La memoria. El tema de no olvidar, no poner tierra sobre nuestros muertos,  nuestros pesados cadáveres, nuestra destrucción... Walter Benjamin se inspiraría en este tipo de hechos para trazar su alegoría del ángel de la historia. Crisis de la modernidad,  conjugar utopismo y mesianismo, en el sentido de que el pasado sigue operando en nosotros de alguna forma como en las voces a las que prestamos oído y en donde no dejan de resonar ecos de otras voces, como apuntaría el mismo Benjamin. Y para todo ello, la memoria nos aguarda con una vela junto a nuestros cuerpos sin vida por alumbrar y no olvidar.

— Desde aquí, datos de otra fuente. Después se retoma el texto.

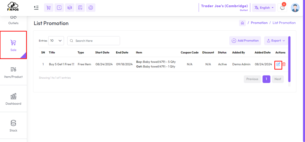This screenshot has width=305, height=142.
Task: Focus the Search Here input field
Action: click(x=94, y=41)
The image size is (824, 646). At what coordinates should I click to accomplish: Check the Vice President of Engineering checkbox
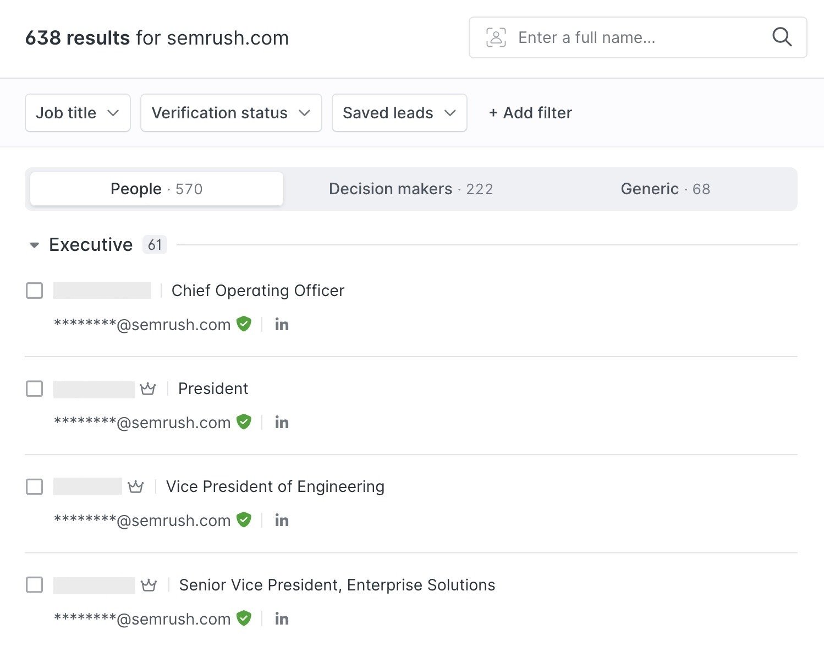(x=35, y=487)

También podemos poner en relación sentimientos como el sufrimiento y la culpabilidad, de los cuales habla detalladamente Kierkegaard en Antígona. El sufrimiento profundo de la tragedia griega compete a los hados que ya tienen predestinado cierto camino del que uno no puede escapar. Y eso vemos en la estirpe de Antígona, la cual ha sido doblemente marcada en una cadena funesta de maldiciones, por los oráculos y por su mismo padre. Pero es la culpabilidad lo que se escapa de esta tragedia clásica, el remordimiento moderno que se deriva del dolor y de los actos conscientes que puede elegir un personaje como Ismene, que se cuestiona y se replantea. Y nos desvela su verdadero rostro al final de la obra. Es pues, esta tragedia una actualización hacia nuestra realidad, se nos acerca despojándola de toda la culpa externa, pues ya escapa a los designios divinos, y la hace culpa verdadera, parte de la persona que decide.